## Source
A simple solution is for the business owner to make a Lasting Power of Attorney and appoint someone to look after their financial affairs and act on their behalf. Shareholders, partners and sole traders can all benefit from appointing an attorney in this way. 

An LPA can enable day-to-day management when the business owner is not available – such as being overseas or incapacitated following an accident – but is able to give instructions to the attorney.  It also safeguards for a more serious situation, where someone loses mental capacity and is unable to make decisions themselves, at which point the attorney can stand in.

Where no one is authorised to run the business and its finances, day-to-day operations may be impossible and the business even crippled. 

In the worst-case scenario, where the owner lacks mental capacity and there is no LPA in place, affairs will have to be managed by a deputy appointed by the Court of Protection.  This can be slow and expensive, taking up to six months to appoint a deputy and with the Court then having to grant permission for transactions, a situation which could see a business failing before financial matters are resolved. 

The impact may be felt with the bank, who can freeze accounts if an account signatory lacks capacity.  Similarly, some contracts may become unenforceable if the person who entered into the contract now lacks capacity.  It can have an impact on the business owner’s family as well, if they are reliant on income from the business.

And even where it is just a temporary issue, with the owner out of contact or out of action for a short period, simply paying creditors or wages can become difficult, and contracts may be lost.

## Extracted information

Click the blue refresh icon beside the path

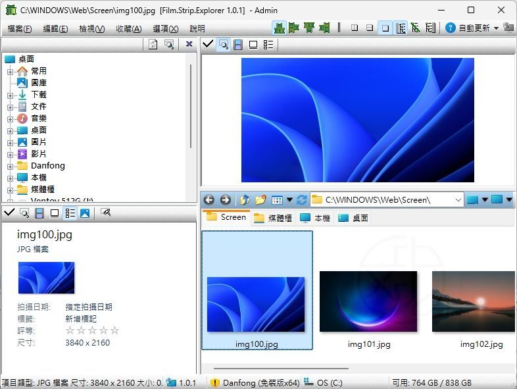point(302,200)
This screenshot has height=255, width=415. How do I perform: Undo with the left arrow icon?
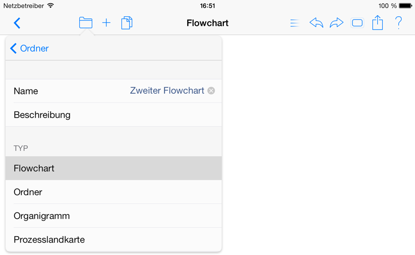coord(316,23)
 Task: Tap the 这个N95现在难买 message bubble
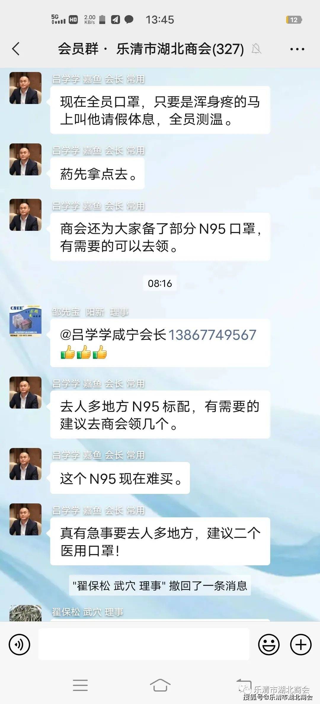tap(120, 478)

## What is asked
**A.** Decide whether each statement agrees with the text on Lasting Powers of Attorney, answering yes or no and quoting the words of the text that settle it.
(i) Appointing a deputy through the Court of Protection can take as long as six months.
(ii) Only sole traders can benefit from appointing an attorney.
(iii) A bank can freeze accounts when an account signatory lacks capacity.
**B.** Report each line of the listing that contains the word "icon".
The text and the listing have no connection to each other.

## Solution list
**A.**
(i) Yes: "taking up to six months to appoint a deputy"
(ii) No: "Shareholders, partners and sole traders can all benefit from appointing an attorney in this way."
(iii) Yes: "who can freeze accounts if an account signatory lacks capacity"

**B.**
Click the blue refresh icon beside the path
This screenshot has height=255, width=415. How do I perform: Undo with the left arrow icon?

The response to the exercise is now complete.